(Extract provided Opens)
Mainstream health has not given enough credit to two of the four directions — the emotional and spiritual aspects, he says. In the indigenous tradition, spirituality is complex: it is based on what gives meaning to life, what people have faith in, what they believe and what gives them hope. (It’s even more complicated — there are 25 other concepts related to spirituality, ranging from ancestors to medicine to water, fire and animals.)

“Everything you experience in life affects you in all four dimensions. In the indigenous worldview, you’re a person who is affected by your environment. That environment also had a history. You can connect to historical experience without having experienced it yourself. We (indigenous peoples) have been affected holistically by our experience with Canada. Both Canada and the indigenous population has to heal from the experience we have had these many years,” he says.

“Some of the key thinkers in the field say these experiences are in your DNA. They are deeply rooted in your self,” he says. “In psychology, there’s the idea of the conscious and the unconscious. In the indigenous world, we would call it the physical world and the spiritual world.”

The buzz in medicine is all about individualized medicine, tailoring treatment to every patient’s biology. It’s important work, but there has not been enough research focusing on the interplay of cultural and environmental factors, says Dr. Zul Merali, the president and CEO of the Institute of Mental Health Research at The Royal.

Eventually, will there be preventative treatment for every person at risk of suicide?

“Certainly, if we could identify a clear biomarker or set of biomarkers that were consistently predictive of suicide, we could seek treatments to address or alter them,” says Matheson. “If the expression of those markers is altered by experience, then we can also try to ensure the people are exposed to the experiences that enhance positive outcomes and try to override experiences that trigger negative outcomes.”

But it’s complicated. “Later experiences could also undo this work, and the individual could also be more sensitized to later events.”
(Extract provided Closes)
(Dataset extract Opens)
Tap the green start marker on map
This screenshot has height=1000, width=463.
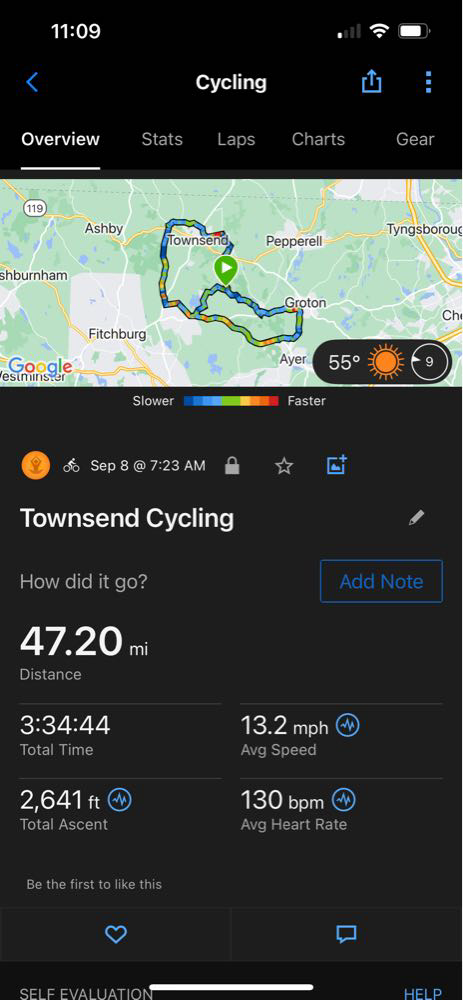[225, 270]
(Dataset extract Closes)
- _Activity_:
In the text on indigenous perspectives and mental health research, who is identified as the president and CEO of the Institute of Mental Health Research at The Royal?

- _Written solution_:
Dr. Zul Merali